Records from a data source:
BEGIN

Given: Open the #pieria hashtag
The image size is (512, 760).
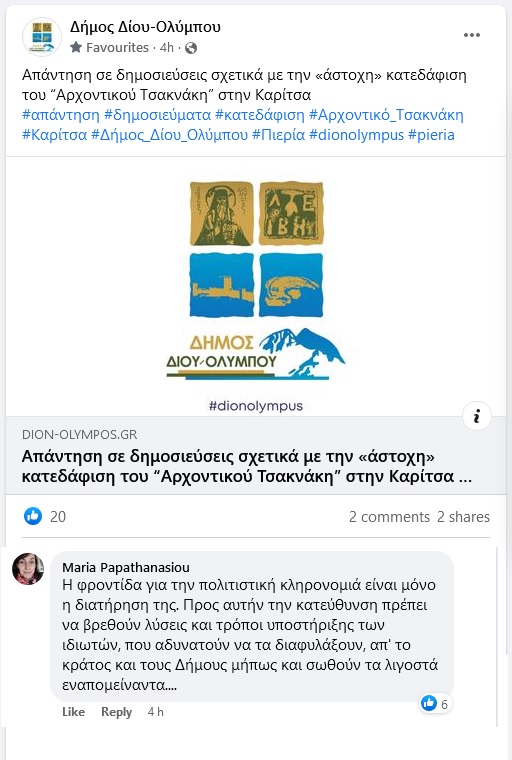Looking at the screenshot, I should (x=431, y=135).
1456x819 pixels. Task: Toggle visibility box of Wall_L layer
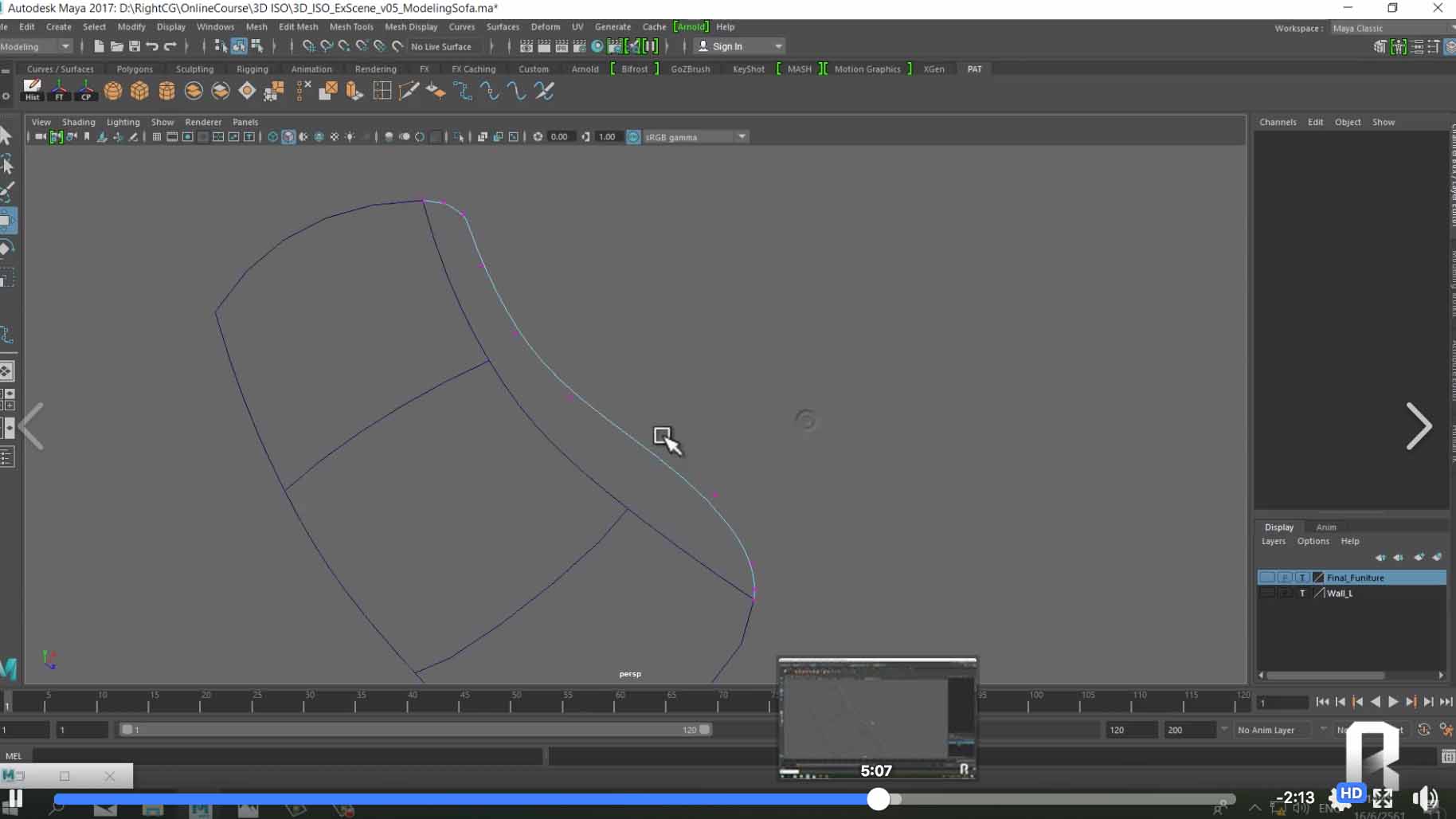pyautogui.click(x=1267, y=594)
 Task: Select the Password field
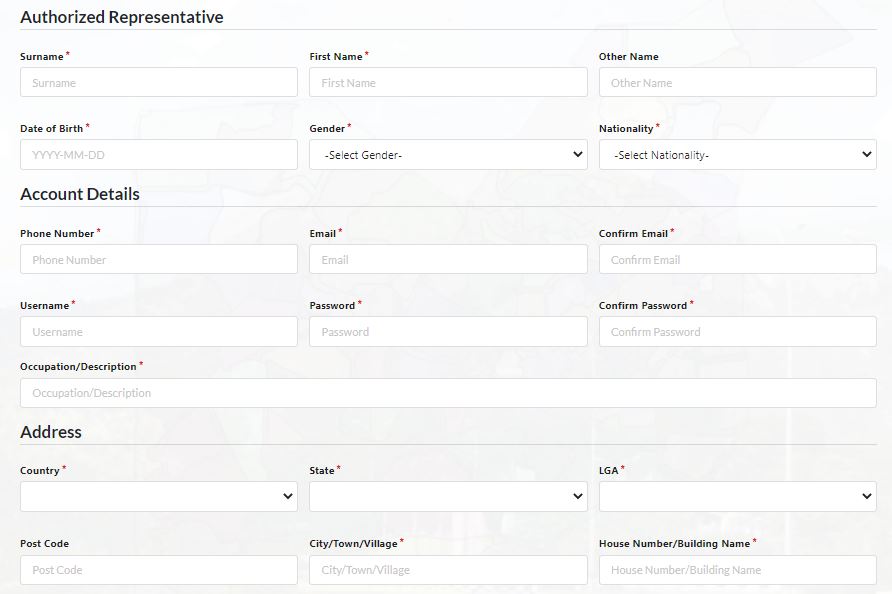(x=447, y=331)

END

Aim of the task: Return every entry exactly, dropping the pictures.

Result of this exercise:
Given: Open the #pieria hashtag
The image size is (512, 760).
Looking at the screenshot, I should (x=431, y=135).
1456x819 pixels. Task: Toggle visibility box of Wall_L layer
pyautogui.click(x=1267, y=594)
 Task: Select the Password field
(x=447, y=331)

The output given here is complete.